To say her works are eccentric is an understatement. In several collages, Schmidt situates hand-drawn, masked characters within a hilly landscape crammed, favela-style, with a multiplicity of structures—-apartment buildings, mosques, even a supersized can of “kale.” (What’s this supposed to represent, a Park Slope brownstone?) The sketched figures alternately play catch with miniature buildings, walk their dogs, point quizzically at the sky, and hold a picnic. The viewer is offered their choice of masks to don while they take it all in. More impressive, and nominally less peculiar, is a room-sized scale model of a city, featuring a bevy of skyscrapers, some of them sprouting from the ground at Pisa-like angles (top). Both the skyscrapers and the ground are covered by decontextualized, repetitive photographs of actual building facades, a nice meta trick.

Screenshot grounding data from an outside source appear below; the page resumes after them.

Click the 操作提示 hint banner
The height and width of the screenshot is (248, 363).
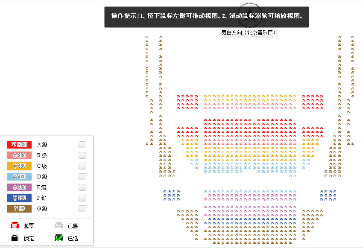tap(207, 17)
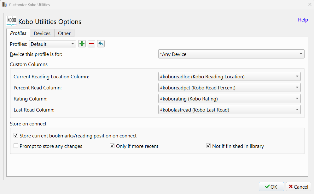This screenshot has height=194, width=314.
Task: Toggle Not if finished in library
Action: pos(208,146)
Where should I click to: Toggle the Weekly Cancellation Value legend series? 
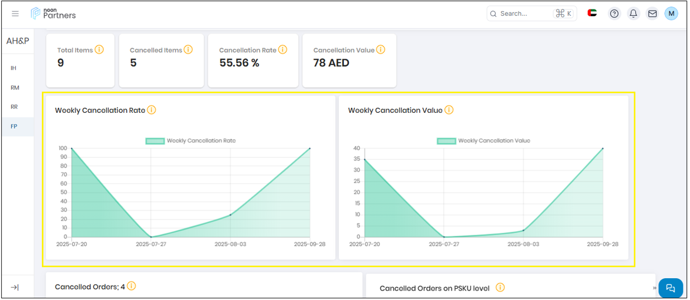tap(483, 141)
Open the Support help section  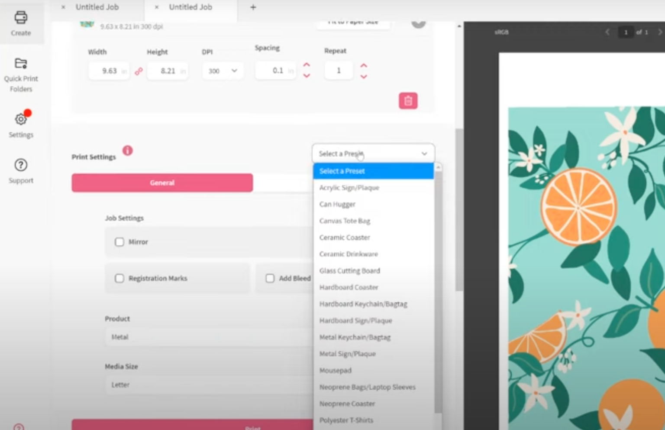(x=21, y=169)
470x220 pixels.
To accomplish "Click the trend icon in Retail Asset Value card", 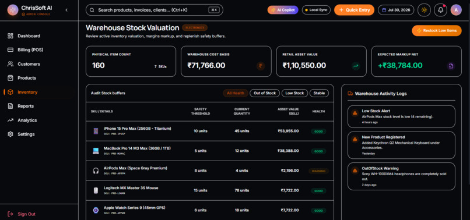I will coord(356,66).
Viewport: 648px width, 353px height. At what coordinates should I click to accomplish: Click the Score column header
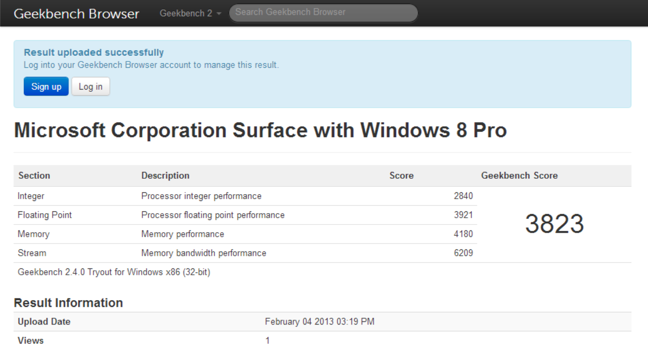click(x=401, y=176)
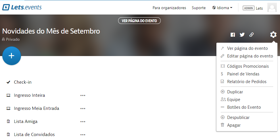
Task: Expand the Idioma language dropdown
Action: point(222,8)
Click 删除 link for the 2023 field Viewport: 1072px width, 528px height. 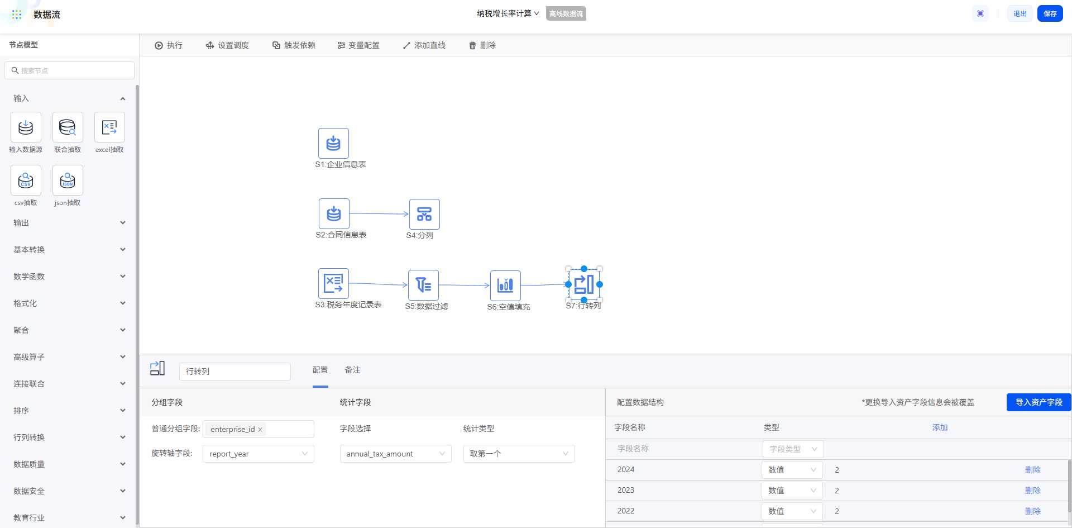pyautogui.click(x=1032, y=491)
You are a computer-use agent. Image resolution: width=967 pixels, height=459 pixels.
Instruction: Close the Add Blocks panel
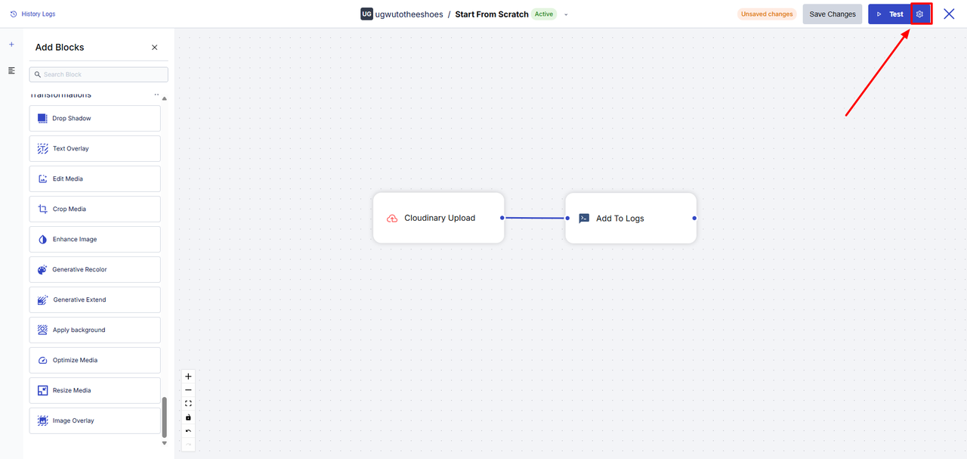(x=155, y=48)
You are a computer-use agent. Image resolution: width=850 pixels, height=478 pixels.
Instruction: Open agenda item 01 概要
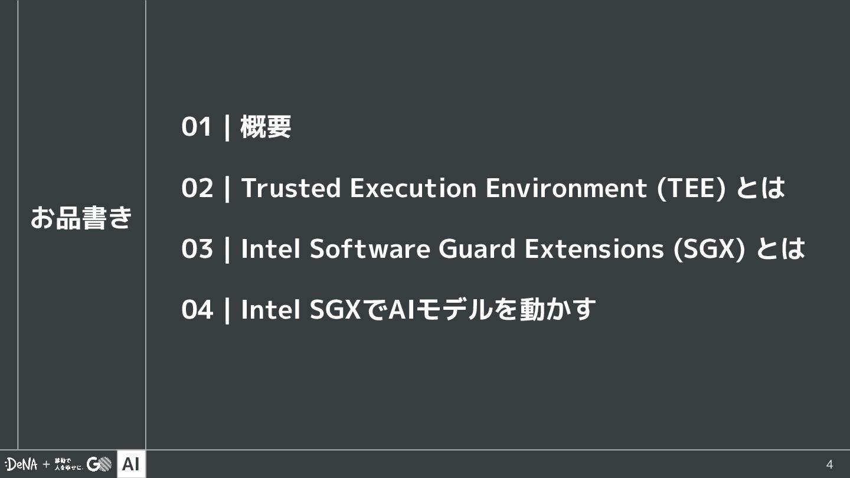coord(236,127)
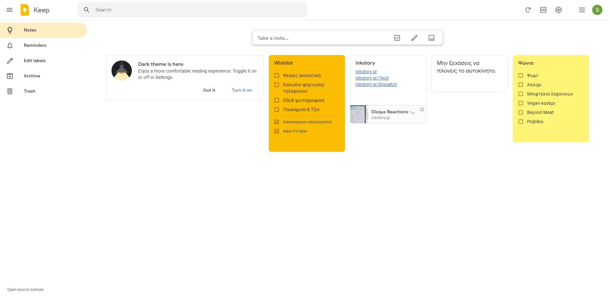Screen dimensions: 610x296
Task: Create a new note with drawing
Action: coord(414,38)
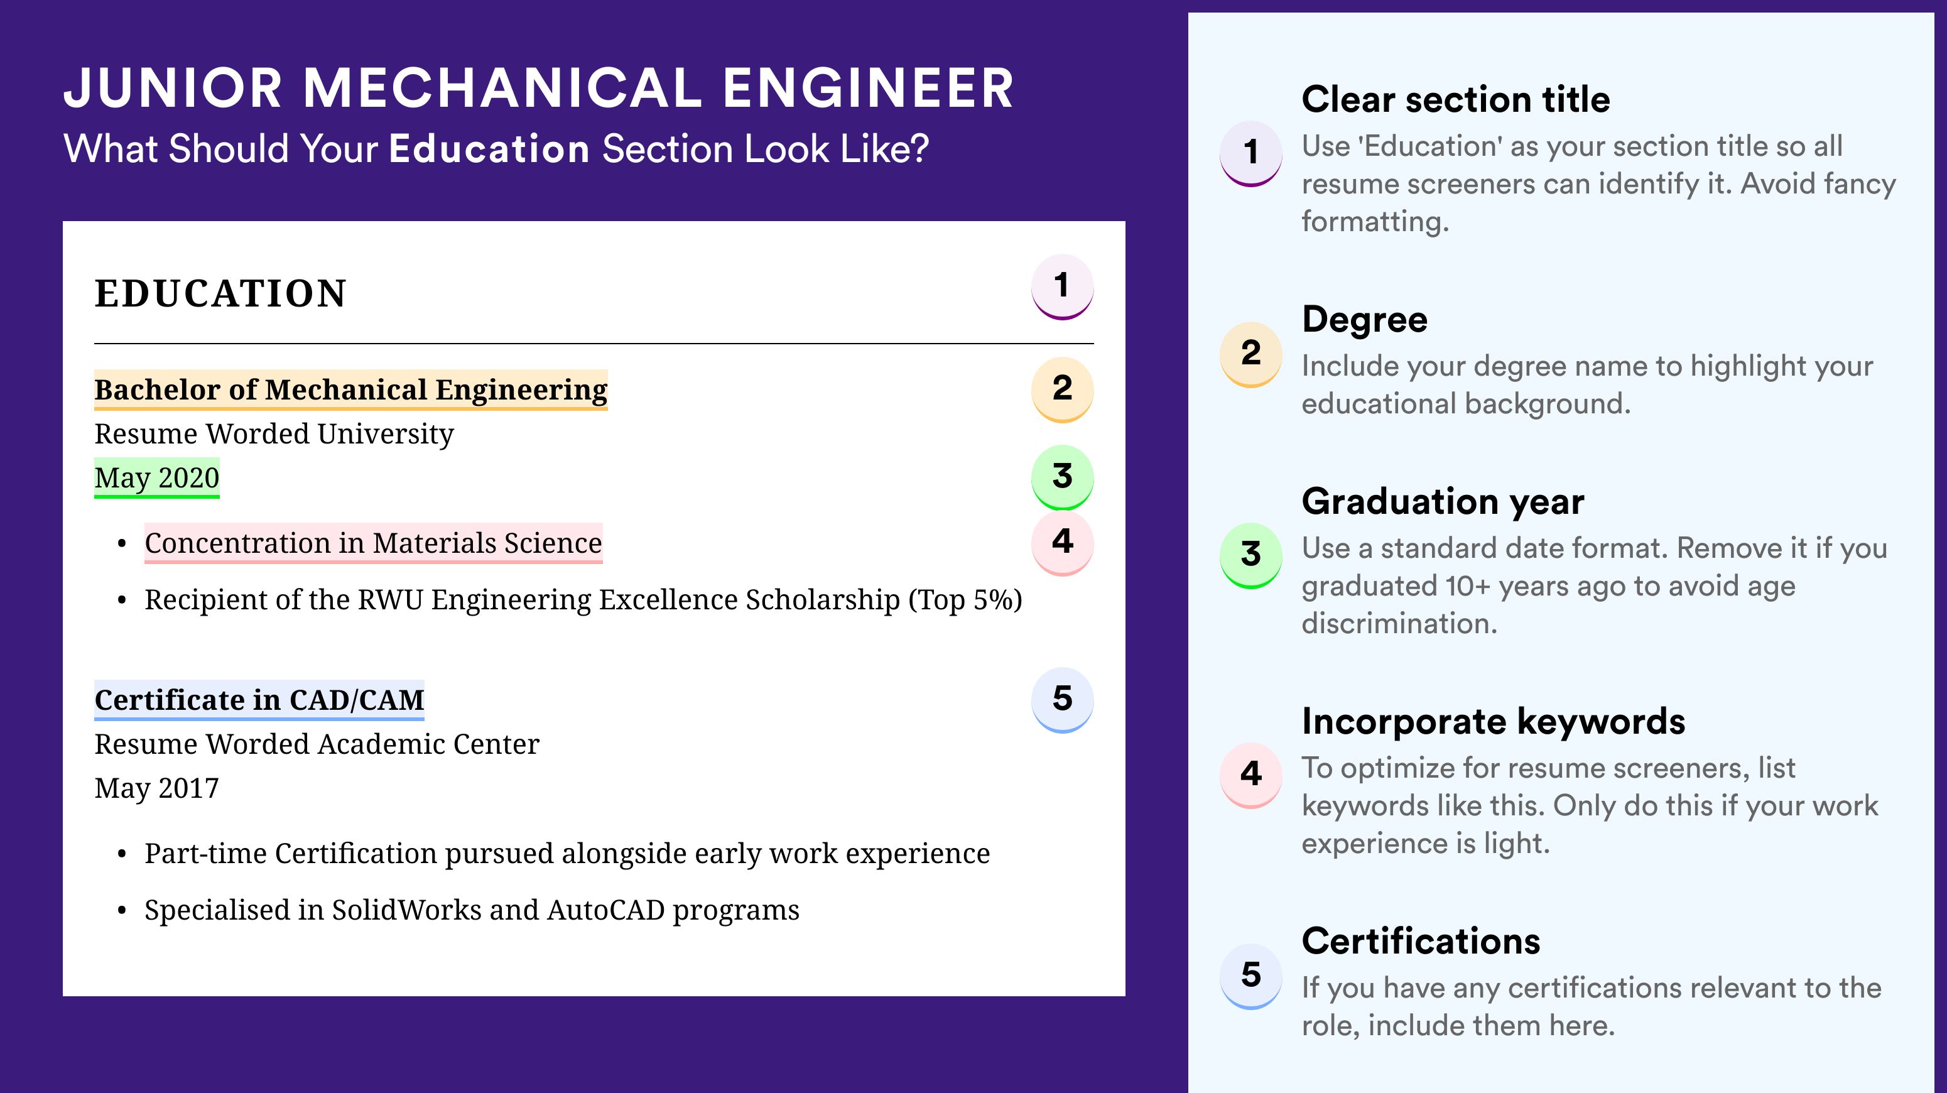Click the green number 3 badge next to May 2020

1062,477
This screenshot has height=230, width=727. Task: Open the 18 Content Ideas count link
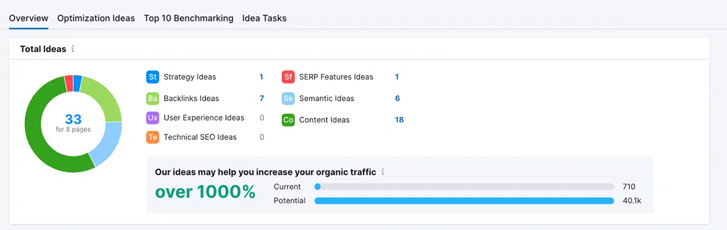[399, 120]
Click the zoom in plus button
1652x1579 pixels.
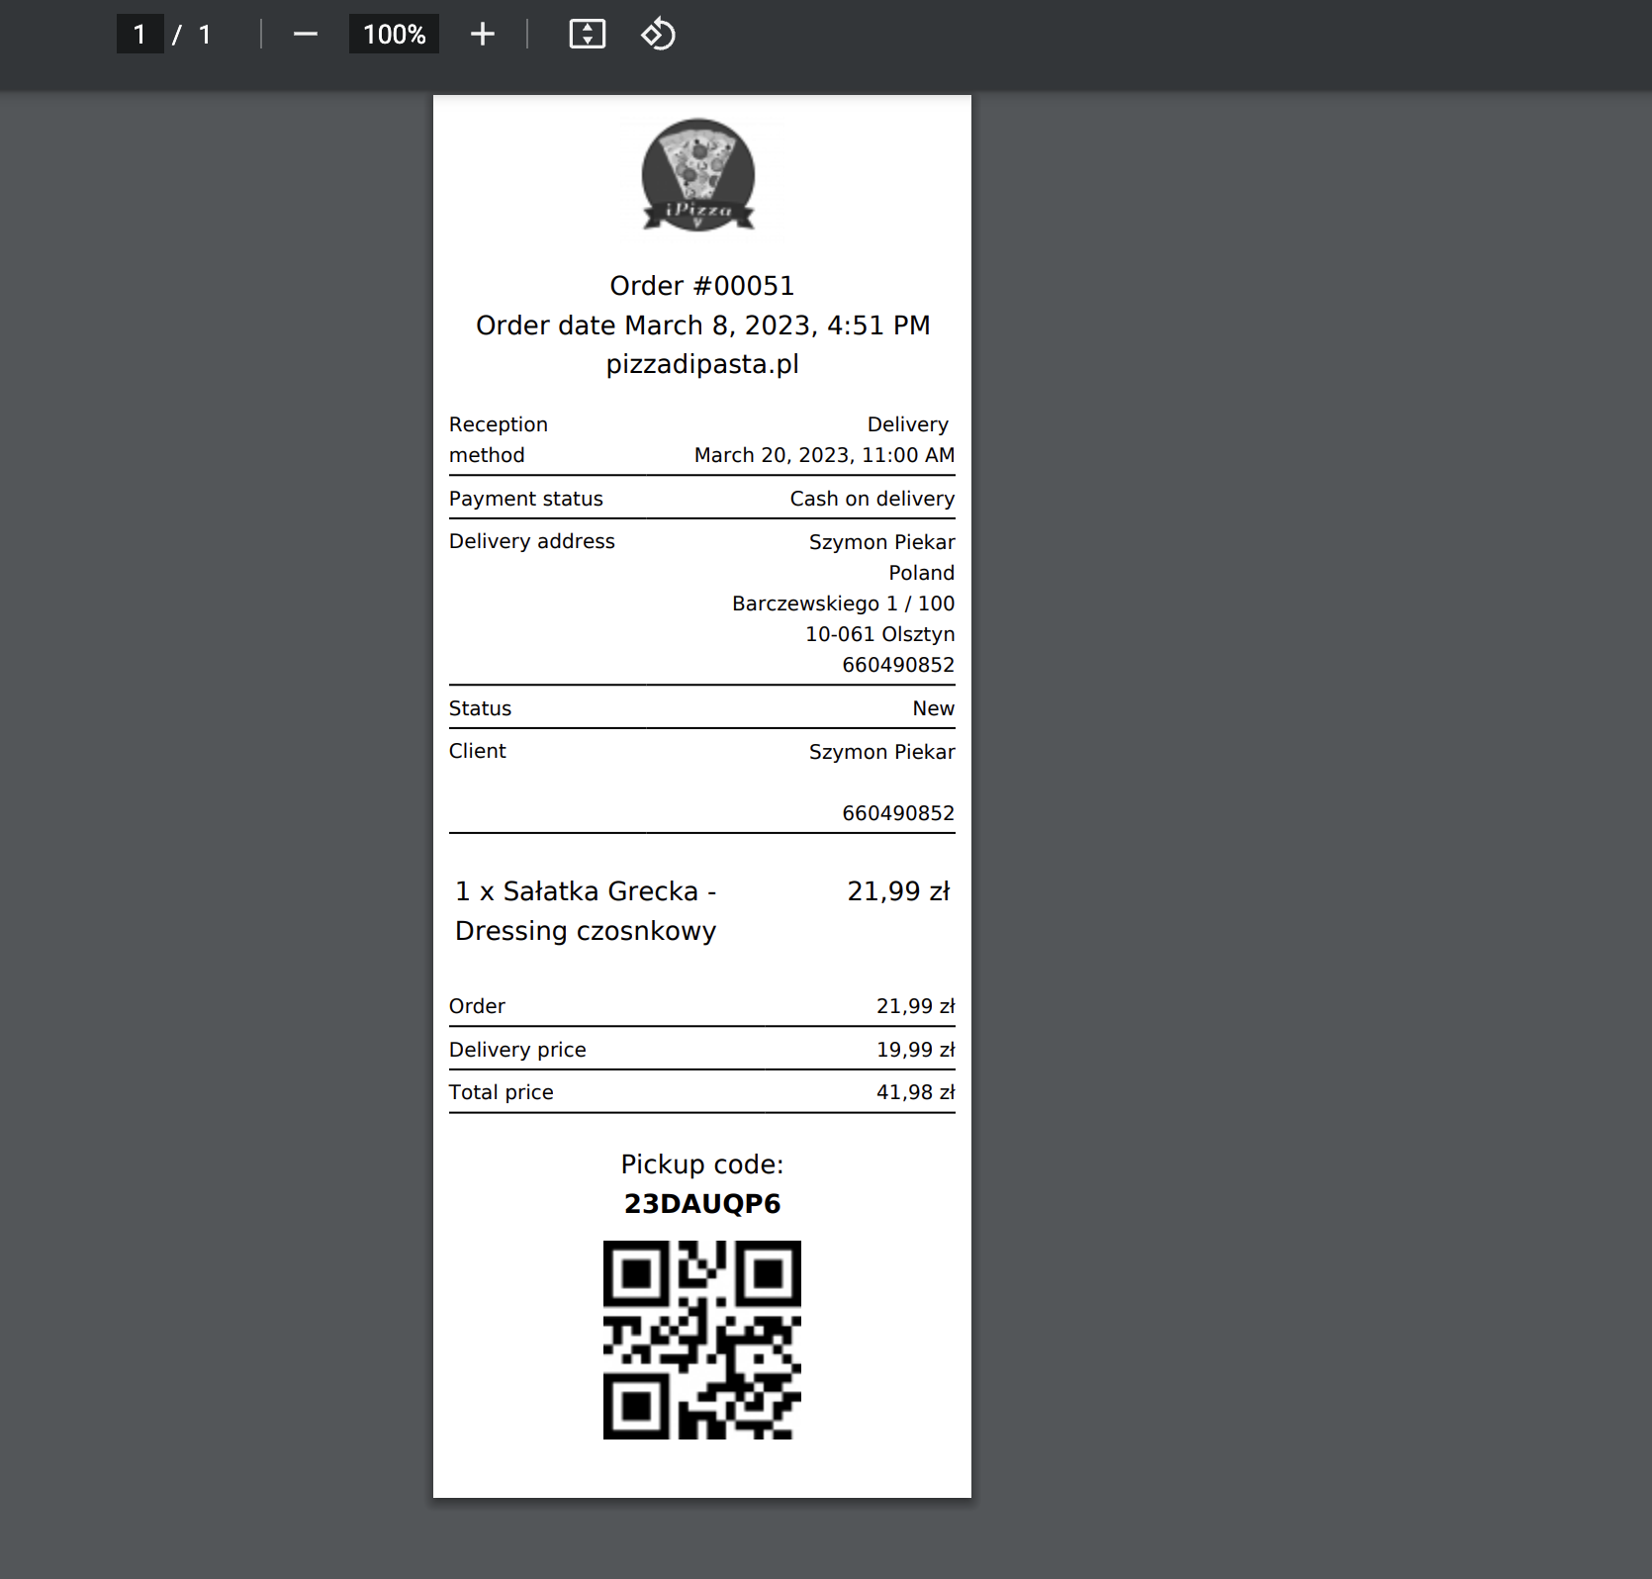click(482, 35)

But what sets Schmidt’s visionary tableau apart is a pair of small, lo-fi video images projected on one of the miniature walls, including one of a man kicking a soccer ball. Their herky-jerky movement suggests the early zoetropes of Eadweard Muybridge, rooting the scene in seminal photographic works of the nineteenth century.

Also on view: a group show with Hillyer’s Artist Advisory Committee, elevated by a caged-heart sculpture by Renée Stout, as well as a series of prints by Michele Montalbano that combine letterpress imprints, faux-illuminated illustrations, and arrays of letters in various typefaces. Special props for the work (below) in which Montalbano uses the centuries-old Germanic font Fraktur to print the word “tweet.”

Through Sept. 27 at Hillyer Art Space, 9 Hillyer Court, N.W., Washington, DC.